- [THE INPUT]
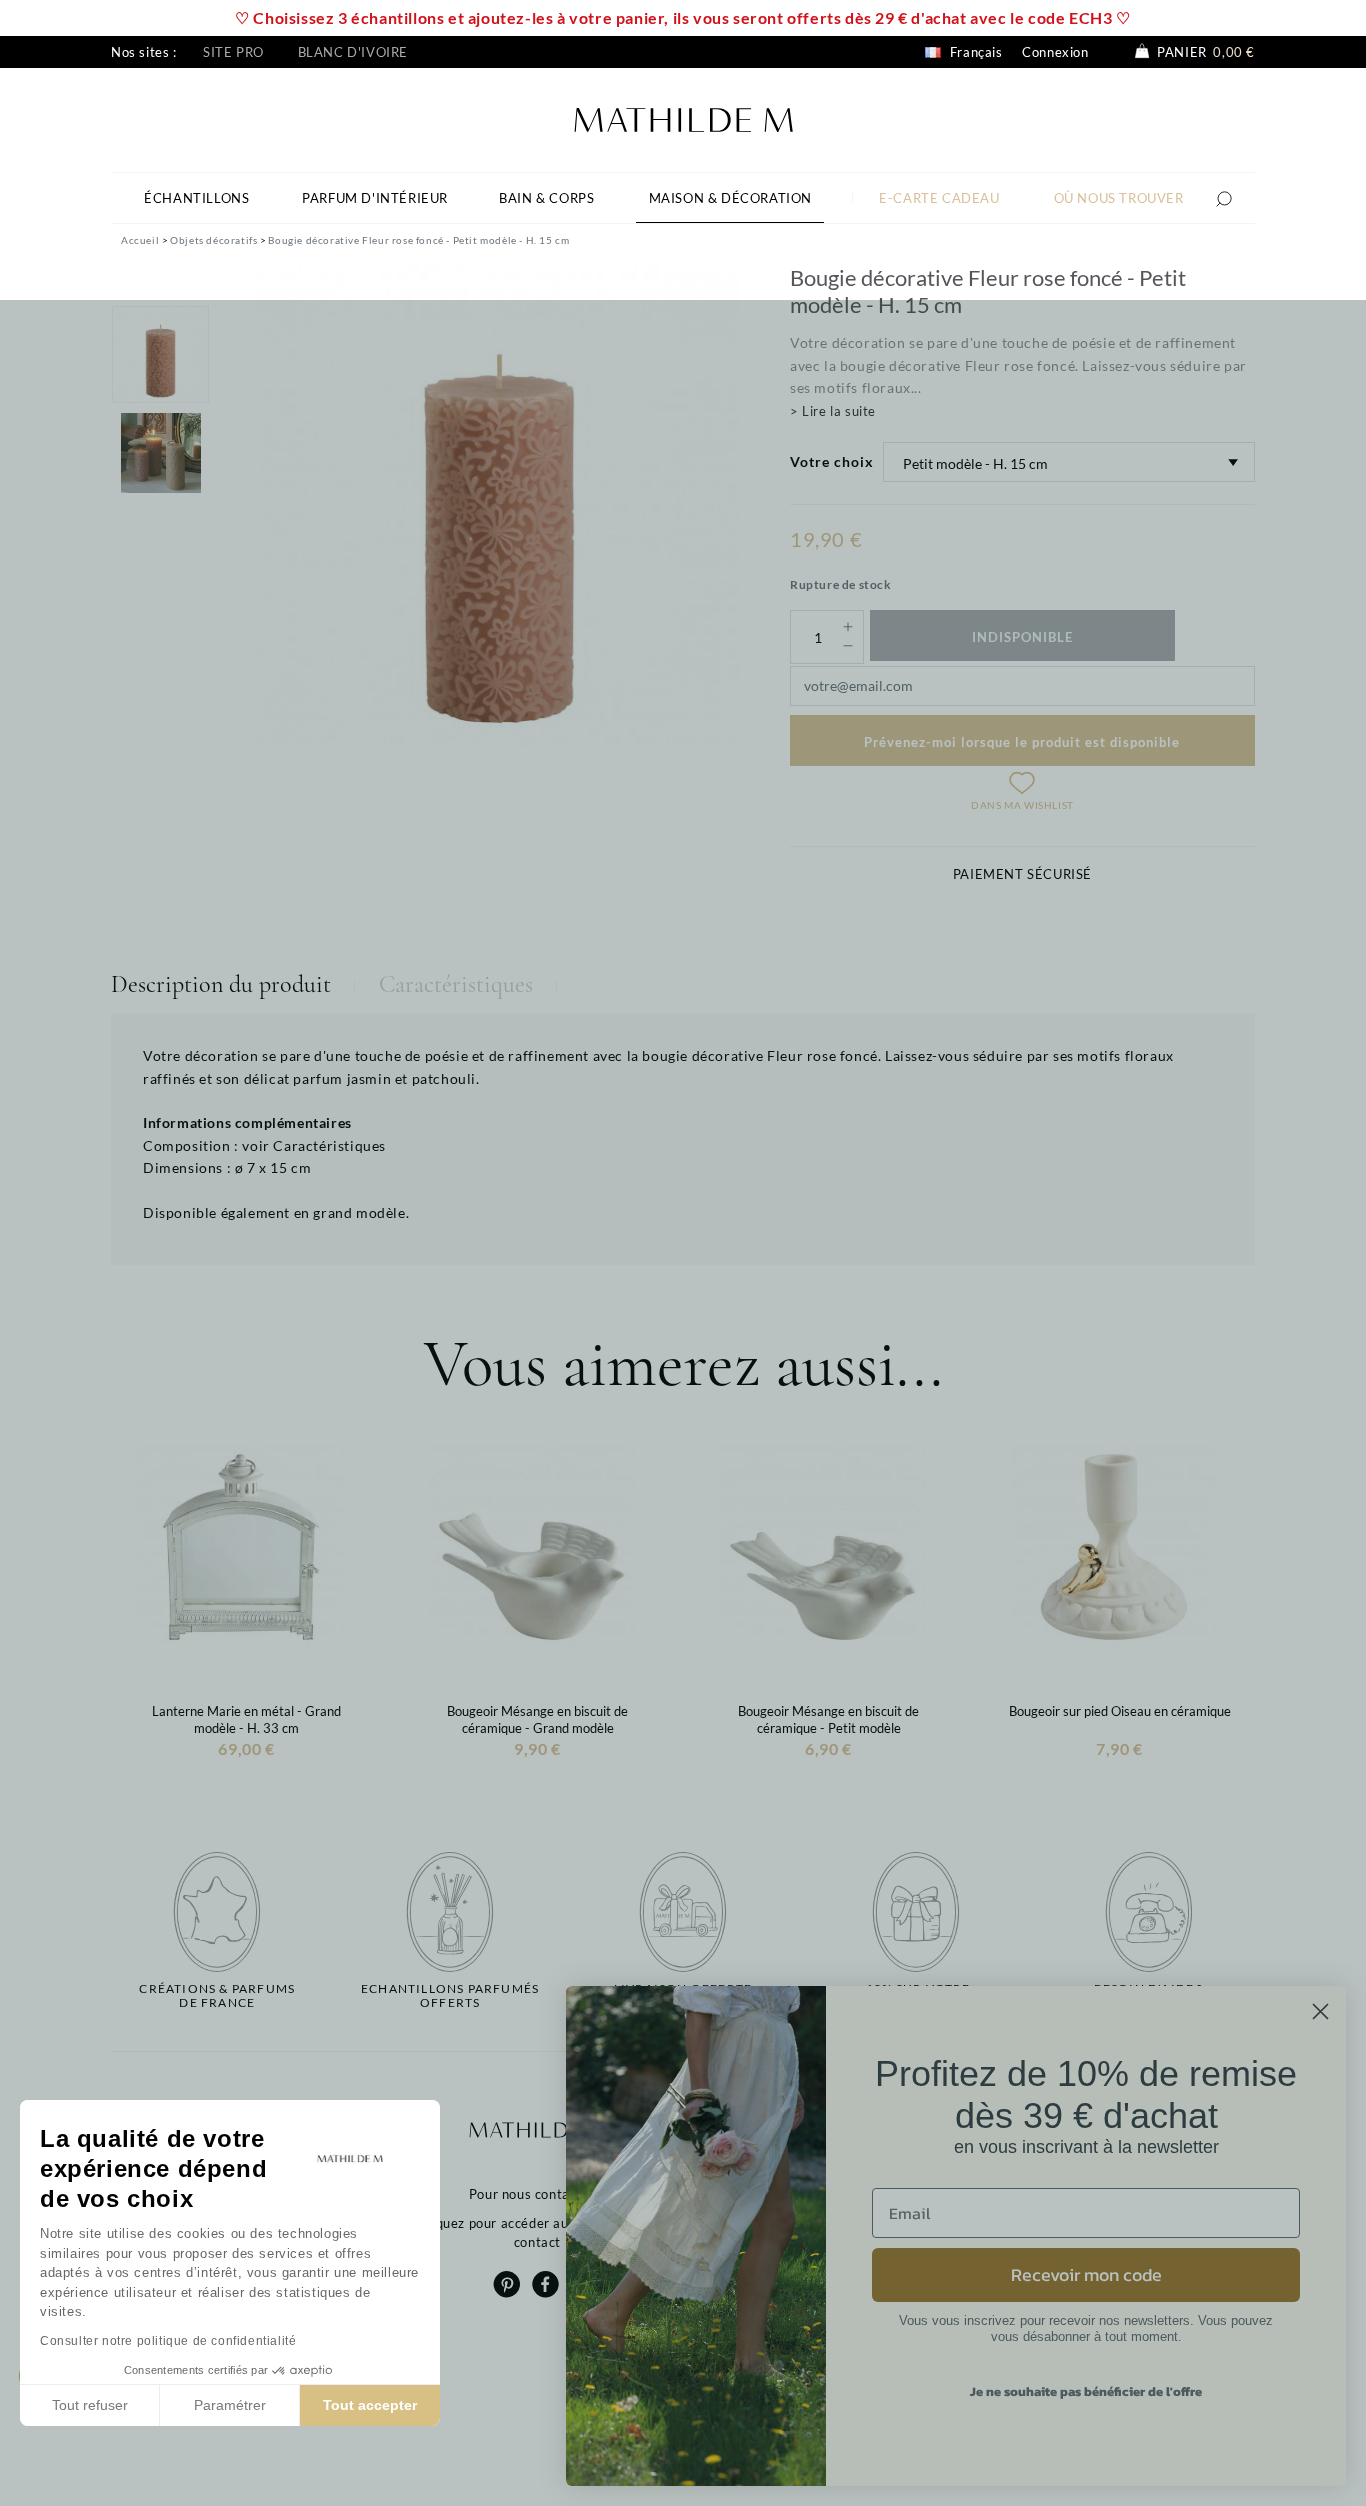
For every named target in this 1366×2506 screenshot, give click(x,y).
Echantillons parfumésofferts (450, 1996)
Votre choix (832, 461)
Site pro (233, 52)
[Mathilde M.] (683, 117)
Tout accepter (370, 2405)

- [DIRECTIONS FOR THIS TASK] The records above must be printed exactly; the pictures stay out.

- [WRITTEN ANSWER]
For every named target in this 1366×2506 screenshot, give click(x,y).
Echantillons parfumésofferts (450, 1996)
Votre choix (832, 461)
Site pro (233, 52)
[Mathilde M.] (683, 117)
Tout accepter (370, 2405)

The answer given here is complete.